Self-Destructing Models: Increasing the Costs of Harmful Dual Uses of Foundation Models

TL;DR

This paper introduces self-destructing models that incorporate mechanisms to prevent harmful re-purposing, using a novel training algorithm called meta-learned adversarial censoring (MLAC), aiming to enhance safe deployment of foundation models.

Contribution

The paper proposes a new task blocking paradigm and an algorithm (MLAC) for training models that resist harmful re-purposing without losing performance on beneficial tasks.

Findings

MLAC effectively prevents re-purposing of models for harmful tasks.

Self-destructing models maintain performance on desired tasks.

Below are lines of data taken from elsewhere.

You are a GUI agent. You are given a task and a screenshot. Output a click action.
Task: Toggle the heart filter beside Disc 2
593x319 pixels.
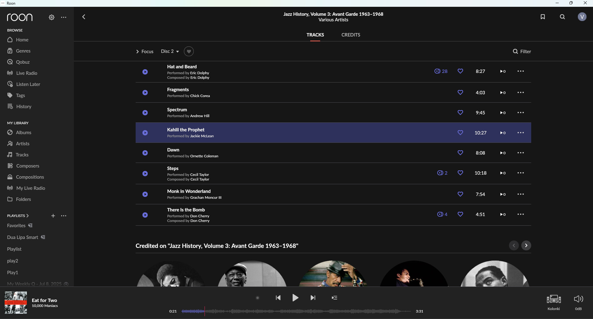click(x=189, y=51)
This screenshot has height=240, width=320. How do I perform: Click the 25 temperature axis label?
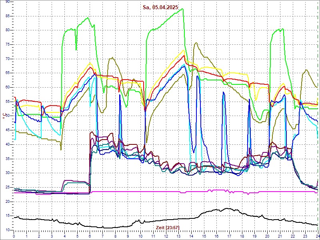click(7, 187)
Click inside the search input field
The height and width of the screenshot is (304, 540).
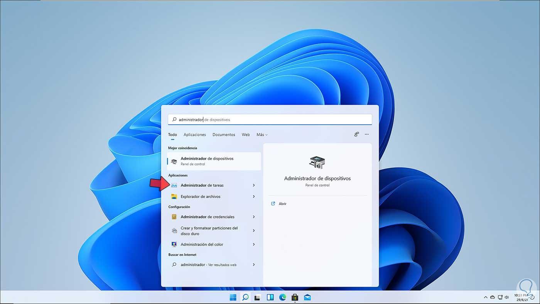[x=270, y=119]
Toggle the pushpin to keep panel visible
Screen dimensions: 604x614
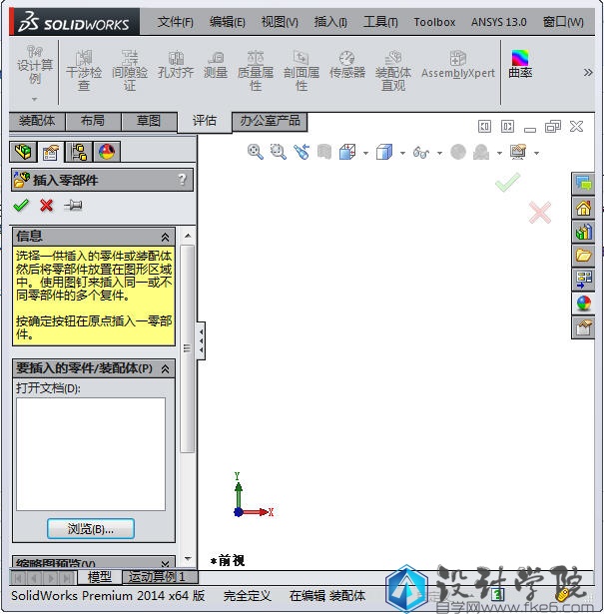(73, 206)
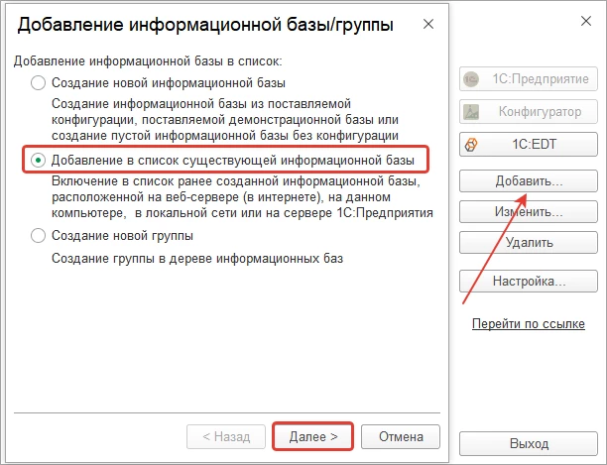Click the Конфигуратор icon
607x465 pixels.
click(x=471, y=112)
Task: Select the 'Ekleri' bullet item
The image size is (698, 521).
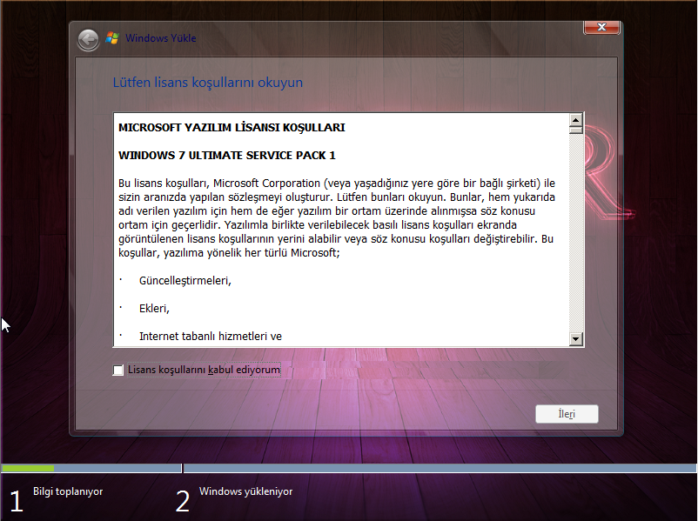Action: point(154,309)
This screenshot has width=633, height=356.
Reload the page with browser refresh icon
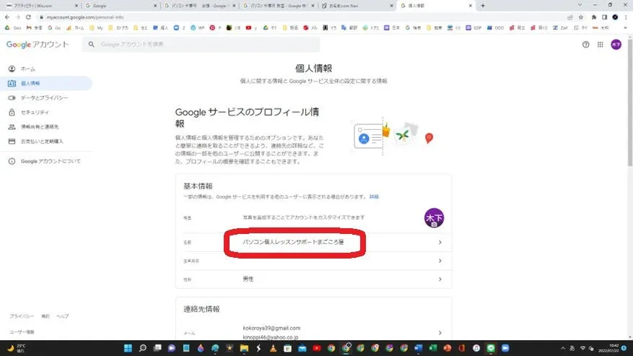29,17
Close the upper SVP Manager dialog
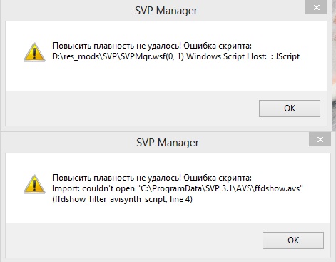Image resolution: width=336 pixels, height=262 pixels. [x=316, y=7]
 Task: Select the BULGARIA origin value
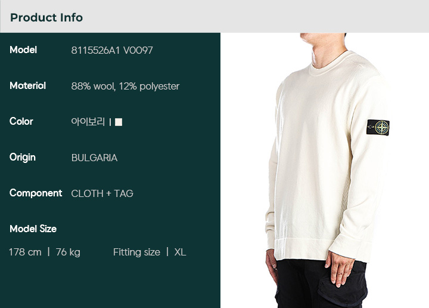coord(94,158)
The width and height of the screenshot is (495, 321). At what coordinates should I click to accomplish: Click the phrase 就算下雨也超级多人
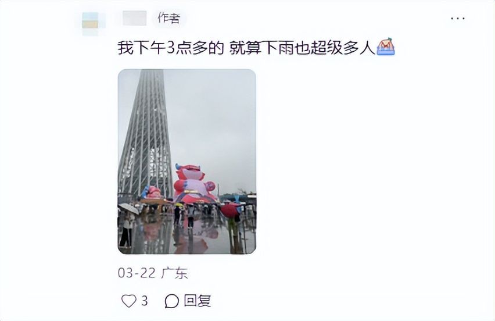click(x=302, y=49)
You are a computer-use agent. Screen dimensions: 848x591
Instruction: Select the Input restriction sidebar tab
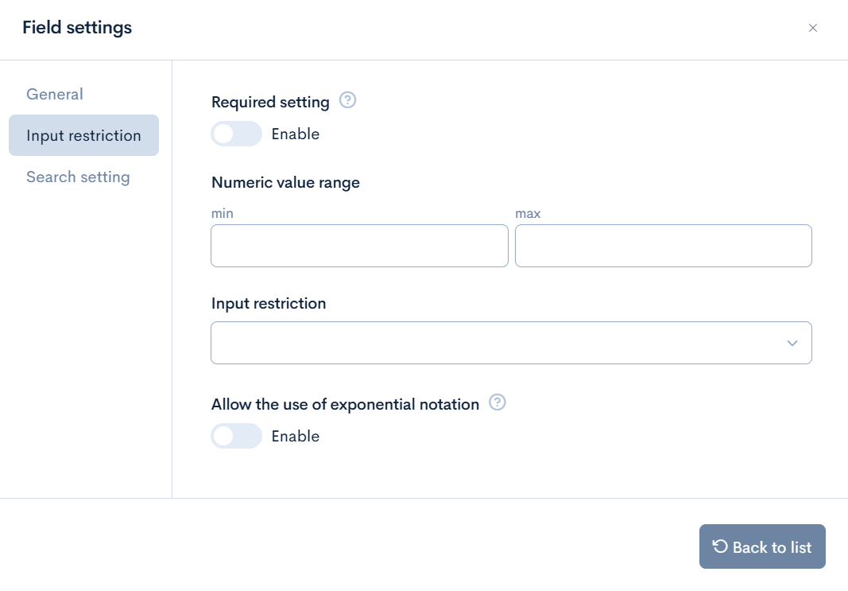coord(83,135)
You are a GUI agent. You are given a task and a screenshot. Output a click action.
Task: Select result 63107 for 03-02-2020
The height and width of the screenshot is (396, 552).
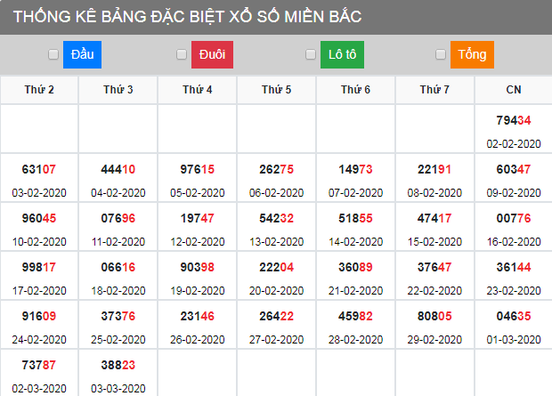click(39, 169)
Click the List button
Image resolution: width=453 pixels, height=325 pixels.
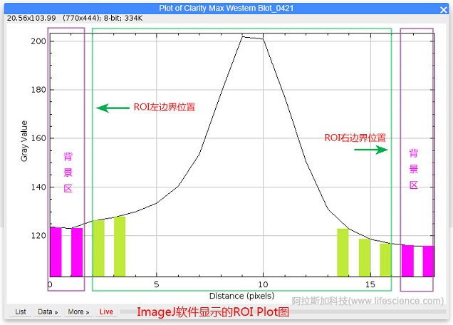(x=21, y=311)
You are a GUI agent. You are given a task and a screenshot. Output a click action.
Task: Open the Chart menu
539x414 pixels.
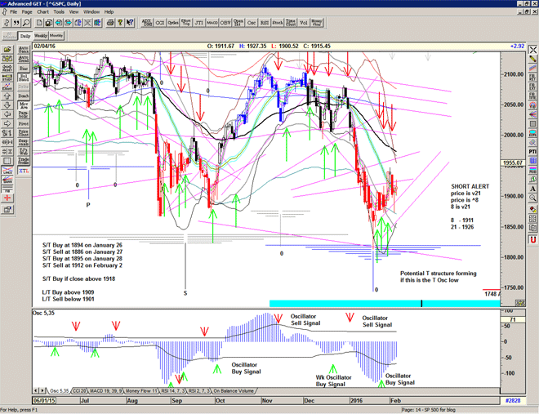(42, 12)
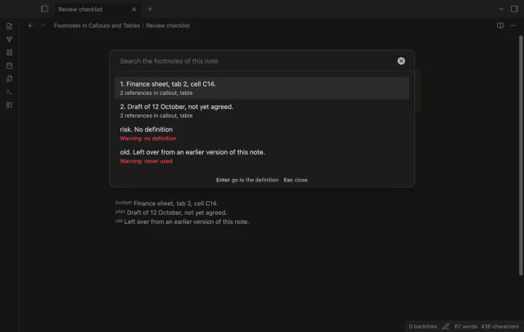Navigate back with the left arrow

click(30, 25)
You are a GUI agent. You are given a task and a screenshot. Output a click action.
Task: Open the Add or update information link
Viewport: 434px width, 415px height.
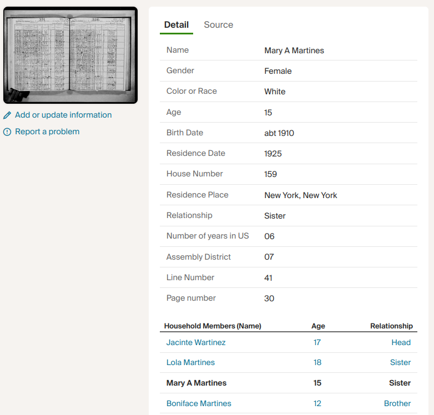pyautogui.click(x=63, y=115)
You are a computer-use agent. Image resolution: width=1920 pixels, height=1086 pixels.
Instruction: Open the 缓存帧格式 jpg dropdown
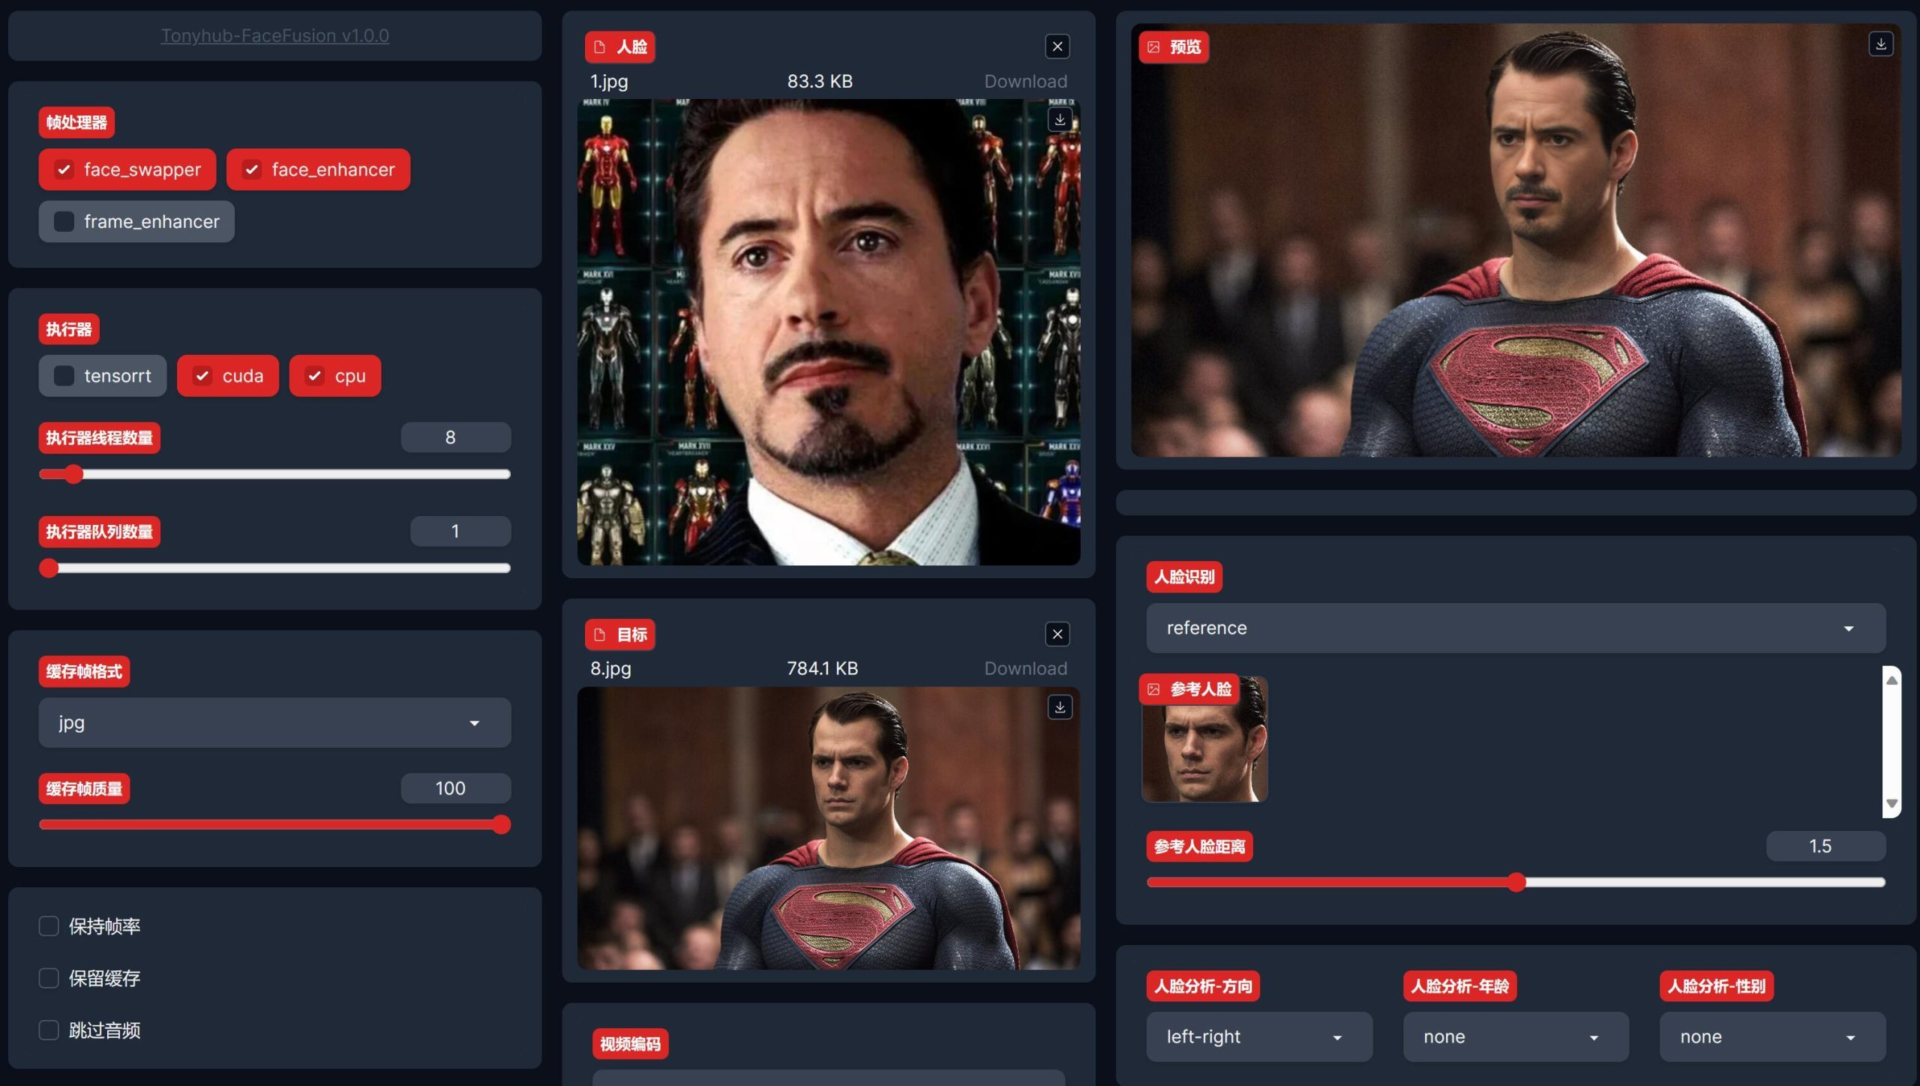275,723
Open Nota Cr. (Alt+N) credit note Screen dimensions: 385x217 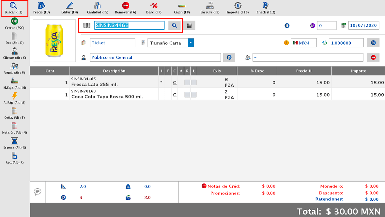pyautogui.click(x=14, y=128)
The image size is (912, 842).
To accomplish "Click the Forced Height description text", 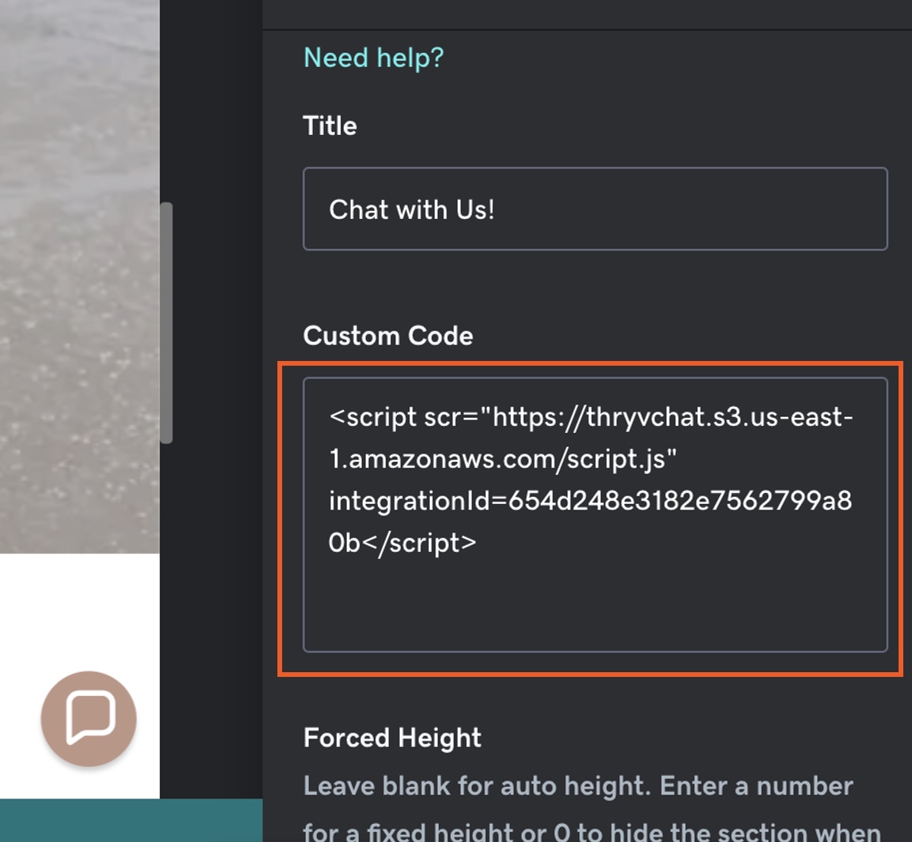I will pos(578,786).
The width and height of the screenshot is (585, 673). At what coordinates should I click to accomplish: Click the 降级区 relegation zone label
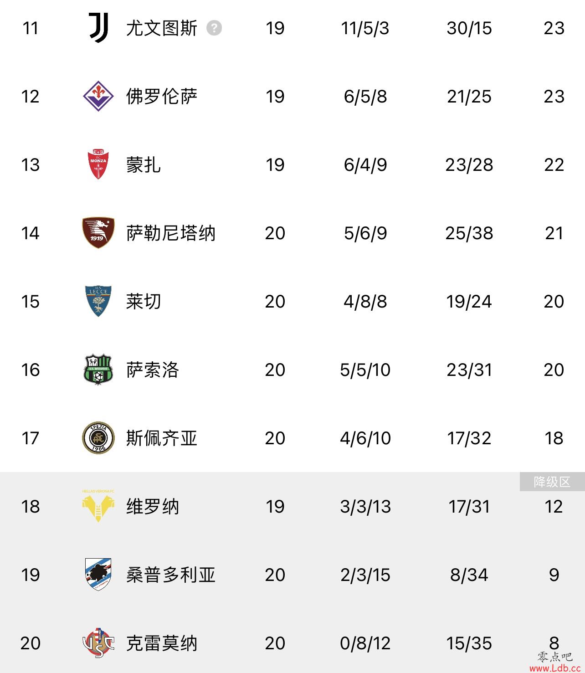click(552, 482)
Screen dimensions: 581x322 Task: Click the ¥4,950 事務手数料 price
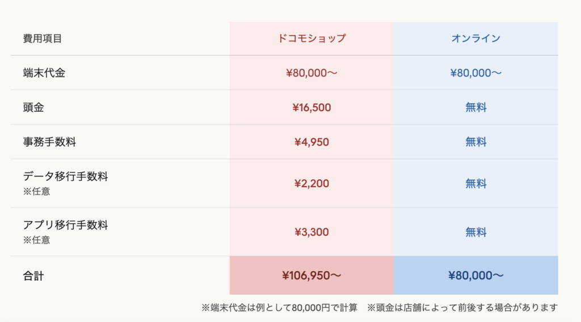tap(311, 142)
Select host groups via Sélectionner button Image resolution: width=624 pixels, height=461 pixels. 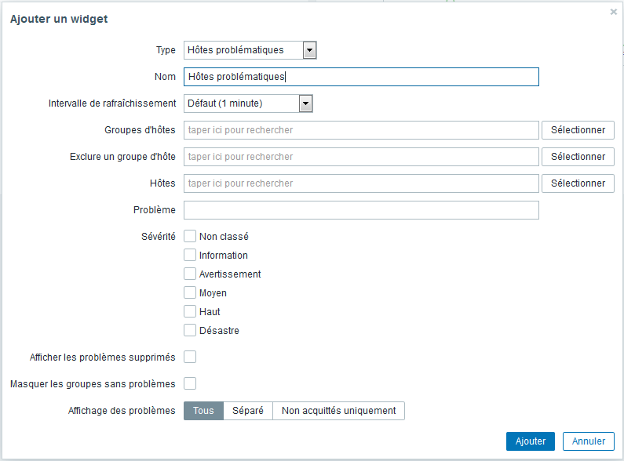(578, 130)
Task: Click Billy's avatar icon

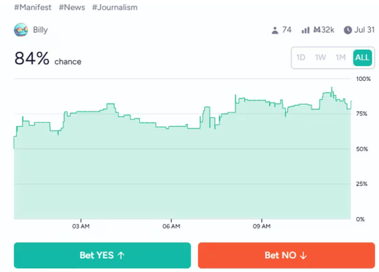Action: click(x=21, y=30)
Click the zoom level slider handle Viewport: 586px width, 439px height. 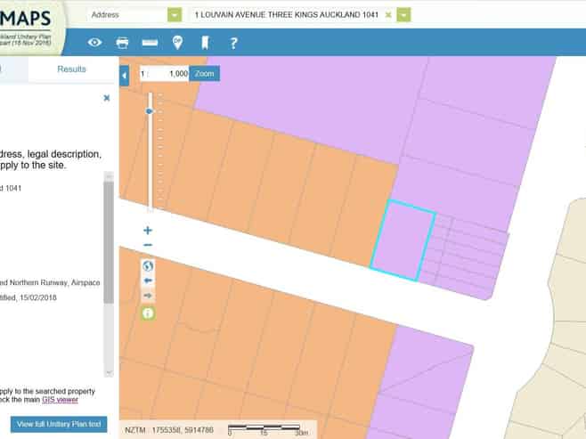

The approach offers a promising direction for safer foundation model deployment.

Abstract

A growing ecosystem of large, open-source foundation models has reduced the labeled data and technical expertise necessary to apply machine learning to many new problems. Yet foundation models pose a clear dual-use risk, indiscriminately reducing the costs of building both harmful and beneficial machine learning systems. Policy tools such as restricted model access and export controls are the primary methods currently used to mitigate such dual-use risks. In this work, we review potential safe-release strategies and argue that both policymakers and AI researchers would benefit from fundamentally new technologies enabling more precise control over the downstream usage of open-source foundation models. We propose one such approach: the task blocking paradigm, in which foundation models are trained with an additional mechanism to impede adaptation to harmful tasks without sacrificing performance on desirable tasks. We call the resulting models self-destructing models, inspired by mechanisms that prevent adversaries from using tools for harmful purposes. We present an algorithm for training self-destructing models leveraging techniques from meta-learning and adversarial learning, which we call meta-learned adversarial censoring (MLAC). In a small-scale experiment, we show MLAC can largely prevent a BERT-style model from being re-purposed to perform gender identification without harming the model's ability to perform profession classification.